Bernard Rands: Creative Musical Pedagogy

In today's Boston Globe, contemporary composer Bernard Rands explained how musical instruction he received as a child shaped his entire life and career. As someone concerned with teaching and learning, I found this fascinating and inspiring. I'll quote directly from journalist David Weininger's article:
"Bernard Rands began playing piano at age 5. When he was 10, he started working with a new teacher who told his young student to carry a book of manuscript paper with him. At the end of a lesson, after Rands had played the pieces he’d learned and they’d worked on exercises, the teacher would write out a melody — it could have been a popular tune, or the melody of a Bach chorale. Rands’s job would be to harmonize that melody before his next lesson. Another week the teacher might write down a series of a dozen or so chords, the assignment being to turn them into a composition. To this point, Rands had had no instruction in music theory; his farsighted teacher simply wanted to unlock his mind to the experience of musical creation.
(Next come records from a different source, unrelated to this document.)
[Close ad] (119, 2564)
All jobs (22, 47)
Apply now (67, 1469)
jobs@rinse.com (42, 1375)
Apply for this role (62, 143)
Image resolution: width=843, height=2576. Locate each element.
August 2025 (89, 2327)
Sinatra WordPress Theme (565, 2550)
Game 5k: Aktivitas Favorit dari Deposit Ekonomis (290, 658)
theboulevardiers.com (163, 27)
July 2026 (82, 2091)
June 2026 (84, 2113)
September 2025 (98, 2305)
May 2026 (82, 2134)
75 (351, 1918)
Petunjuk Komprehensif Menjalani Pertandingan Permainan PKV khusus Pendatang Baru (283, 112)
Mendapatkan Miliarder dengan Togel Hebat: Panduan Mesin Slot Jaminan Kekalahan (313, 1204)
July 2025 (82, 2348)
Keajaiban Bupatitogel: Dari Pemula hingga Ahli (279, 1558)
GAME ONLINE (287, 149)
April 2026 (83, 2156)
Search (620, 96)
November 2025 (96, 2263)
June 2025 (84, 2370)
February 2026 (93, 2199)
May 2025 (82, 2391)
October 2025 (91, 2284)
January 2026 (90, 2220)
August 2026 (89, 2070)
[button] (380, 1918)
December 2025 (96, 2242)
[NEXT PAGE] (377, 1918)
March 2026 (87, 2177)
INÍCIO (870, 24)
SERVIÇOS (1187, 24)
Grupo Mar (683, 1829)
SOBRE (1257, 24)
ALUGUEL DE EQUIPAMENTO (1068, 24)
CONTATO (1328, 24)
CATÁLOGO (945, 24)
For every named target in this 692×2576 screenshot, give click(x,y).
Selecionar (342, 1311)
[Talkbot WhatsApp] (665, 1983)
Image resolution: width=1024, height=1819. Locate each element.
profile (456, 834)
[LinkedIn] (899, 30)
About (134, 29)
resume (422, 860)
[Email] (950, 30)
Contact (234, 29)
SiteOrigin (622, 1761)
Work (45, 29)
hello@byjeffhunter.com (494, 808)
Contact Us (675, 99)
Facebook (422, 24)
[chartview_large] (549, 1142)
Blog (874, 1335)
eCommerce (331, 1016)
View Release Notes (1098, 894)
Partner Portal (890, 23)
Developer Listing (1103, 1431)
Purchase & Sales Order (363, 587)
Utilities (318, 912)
"'Can you imagine how many piano teachers on the planet would actually engage a young child that way?' Rands said by phone recently from his home in downtown Chicago. 'That man was unique, and why I’m talking to you today. Having spent 70 years of my life pursuing this is directly because of that man.'

"The 'this' that Rands has been pursuing is an aesthetic ideal that has made him one of the foremost composers of the late 20th and early 21st centuries. Born in England, Rands, who celebrated his 80th birthday earlier this month, has a lengthy list of accomplishments that includes the Pulitzer Prize for Music, numerous residencies, and 16 years on the faculty of Harvard University. Now retired from teaching, he lives in Chicago with his wife, the composer Augusta Read Thomas."
Curiously Rands doesn't mention the name of the teacher. Maybe he doesn't remember! Such is the lot of the educator, influencing young people for the better, often without recognition. At least Rands understood how he was shaped by this instance of creative teaching, not surprising since he himself taught. None of us will never know fully all the ways we have been shaped, influenced, or helped by the teachers and adults in our lives.

Nor will the teacher always know the extent of his or her impact. Sometimes it's the case that the teacher tosses pebbles of learning into the pond and is able to observe the ripples spreading out. Other times the teacher actually is the pebble or stone passing through the surface of the water with ripples spreading out behind in ways never to be known. Good teachers proceed on faith and relinquish control of outcomes. Well, to an extent. Rands' teacher nurtured the boy toward composition, but could not have had a clue what kind of composer he would become, or if in fact he would become one at all.